By January 1, 1959, the system of bourgeois thought had been destroyed, and the neocolonial state was in a situation of disintegration. No one suggested the restitution of the government of the political parties that had existed prior to the Batista dictatorship. Not only the dictatorship but the neocolonial republic had been delegitimated in the popular consciousness. What was now intended was the substitution of a state controlled by the estate bourgeoisie with a government that represented the popular masses.
The construction of a sovereign state was the key to responding to the growing popular sovereignty and the quest for economic sovereignty, breaking dependency on the foreign monopolies and enabling the capacity to provide for the basic needs of the people. The Provisional Revolutionary Government, formed in the days following the triumph of the Revolution, was the fundamental element in the creation of a new political system that was national, democratic, and anti-imperialist; and that proposed the formation of a just and equal society on the basis of ample revolutionary popular participation, responding to the interests of the people, workers, peasants, and revolutionary intellectuals.
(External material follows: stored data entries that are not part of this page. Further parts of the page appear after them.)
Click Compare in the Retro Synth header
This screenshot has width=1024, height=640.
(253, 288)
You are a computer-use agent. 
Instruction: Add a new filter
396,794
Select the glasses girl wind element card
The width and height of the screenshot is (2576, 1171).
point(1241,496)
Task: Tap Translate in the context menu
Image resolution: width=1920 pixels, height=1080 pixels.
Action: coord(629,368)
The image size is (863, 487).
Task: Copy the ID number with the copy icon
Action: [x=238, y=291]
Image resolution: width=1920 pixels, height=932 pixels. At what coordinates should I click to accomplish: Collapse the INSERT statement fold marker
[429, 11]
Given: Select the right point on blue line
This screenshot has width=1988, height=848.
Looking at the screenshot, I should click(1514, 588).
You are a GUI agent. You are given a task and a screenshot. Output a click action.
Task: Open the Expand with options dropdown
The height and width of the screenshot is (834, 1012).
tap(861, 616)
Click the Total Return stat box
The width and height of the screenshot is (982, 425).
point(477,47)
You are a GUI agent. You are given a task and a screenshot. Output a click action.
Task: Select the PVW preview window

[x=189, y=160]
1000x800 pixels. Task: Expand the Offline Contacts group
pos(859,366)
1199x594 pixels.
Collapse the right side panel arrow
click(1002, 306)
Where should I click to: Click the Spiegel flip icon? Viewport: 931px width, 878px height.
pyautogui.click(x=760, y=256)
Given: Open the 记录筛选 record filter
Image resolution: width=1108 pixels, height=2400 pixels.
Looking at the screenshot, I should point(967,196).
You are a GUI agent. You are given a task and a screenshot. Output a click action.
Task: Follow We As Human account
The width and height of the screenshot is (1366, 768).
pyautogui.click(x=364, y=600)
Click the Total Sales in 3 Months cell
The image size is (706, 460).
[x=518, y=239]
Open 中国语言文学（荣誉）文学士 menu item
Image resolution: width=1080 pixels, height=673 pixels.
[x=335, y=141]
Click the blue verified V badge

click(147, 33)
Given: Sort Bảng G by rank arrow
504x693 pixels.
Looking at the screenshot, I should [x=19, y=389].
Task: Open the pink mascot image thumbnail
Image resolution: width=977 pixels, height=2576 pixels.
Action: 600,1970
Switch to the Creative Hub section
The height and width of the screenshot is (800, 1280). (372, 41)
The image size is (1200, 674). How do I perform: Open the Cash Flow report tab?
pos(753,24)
For the leadership of the July 26 Movement, it was clear that a process of change of state structures had been initiated, and not merely a change in who occupies the high positions of government. Many analysts did not discern this in the first moments, because of the composition of the Provisional Revolutionary Government, which included representatives of the bourgeoisie. However, the scope of the measures that were announced, such as the Agrarian Reform Law—which had been included as a principle in the Constitution of 1940—made enemies of the landholders, the big bourgeoisie, and their allies.
In the context of the turbulent and dizzying character of events, not only in Cuba but for the world, the political culture of the people advanced, with rapidly increasing awareness of colonialism, imperialist interference, racial and ethnic discrimination, gender discrimination, and environmental questions. Organizations were rapidly created, in which the immense majority of Cuban society was grouped, such as the Union of Young Communists, the Association of Combatants of the Cuban Revolution, the Confederation of Workers of Cuba, the National Association of Small Agriculturalists, the Federation of Cuban Women, Committees for the Defense of the Revolution, the National Union of Writers and Artists, and professional and scientific organizations, including those dedicated to the defense of nature.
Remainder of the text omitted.